- [Exercise]
Rewrite the data from the line containing "The image size" through the line containing "the list using", replacing "dropdown" with "drop-down menu" and keeping everything else the same. Leave the pictures out of your answer.

+++++

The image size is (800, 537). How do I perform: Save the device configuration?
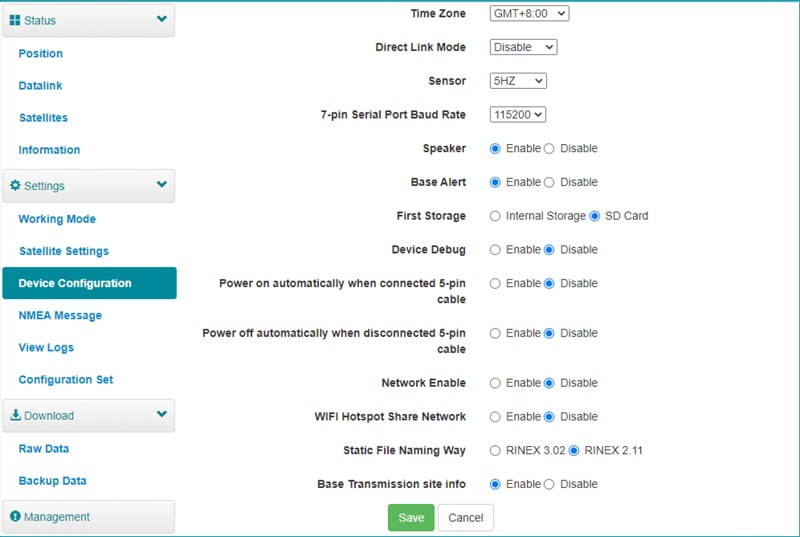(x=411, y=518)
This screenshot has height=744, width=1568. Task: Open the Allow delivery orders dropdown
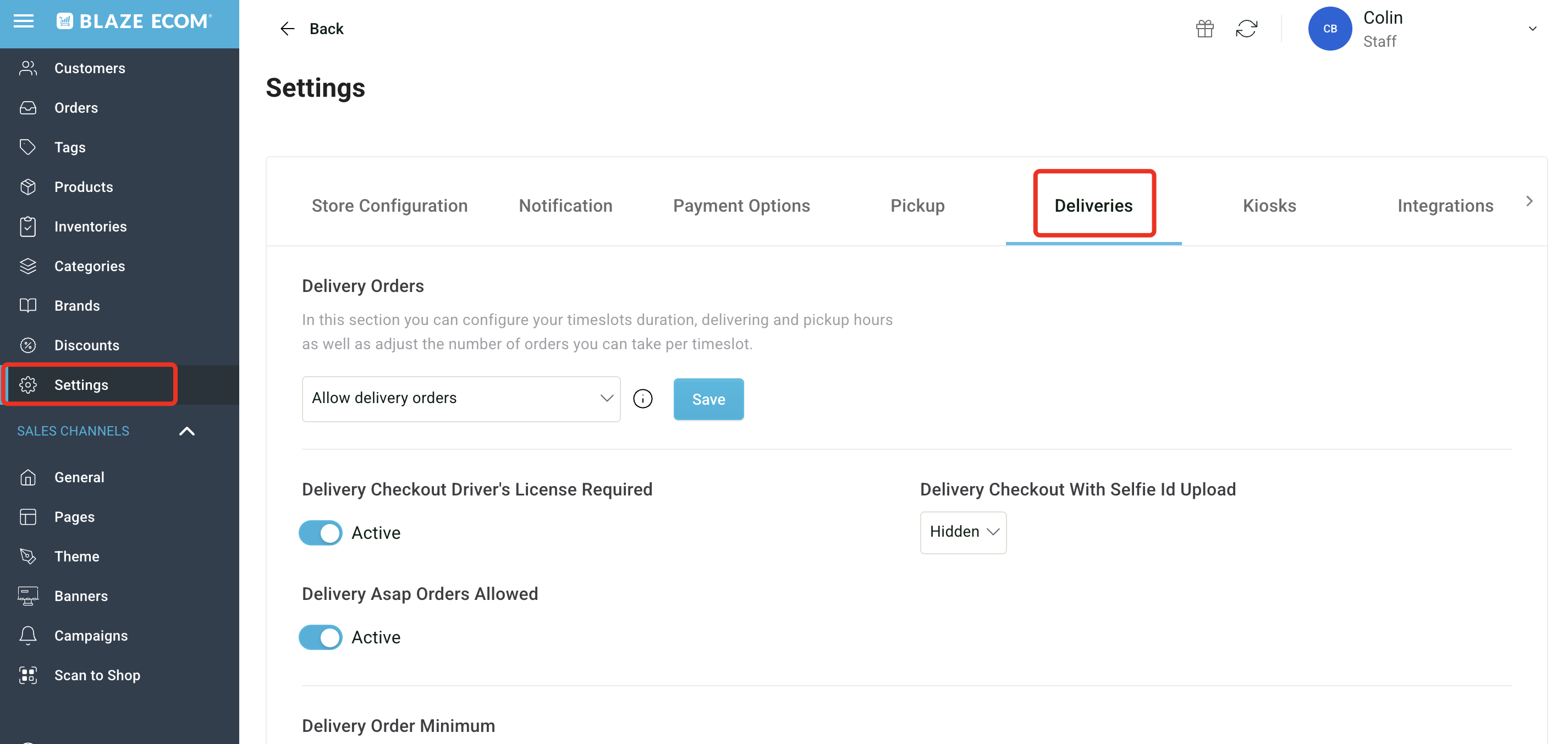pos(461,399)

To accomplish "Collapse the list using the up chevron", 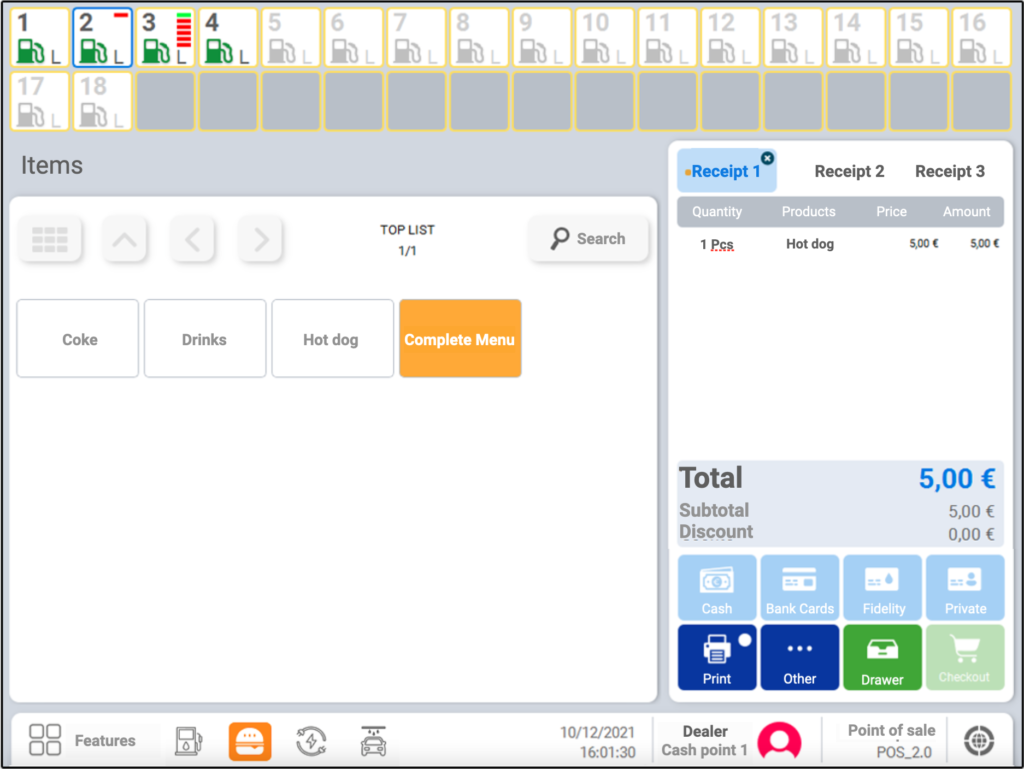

+++++

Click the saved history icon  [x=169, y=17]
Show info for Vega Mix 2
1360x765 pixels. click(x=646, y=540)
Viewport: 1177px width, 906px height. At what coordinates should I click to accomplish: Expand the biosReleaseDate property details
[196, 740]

+++++

- [Complete answer]
The image size is (800, 537). How do I perform: Save the device configuration?
(x=411, y=518)
This screenshot has height=744, width=1568. Task: Open the Allow delivery orders drop-down menu
pos(461,399)

To accomplish "Collapse the list using the up chevron", 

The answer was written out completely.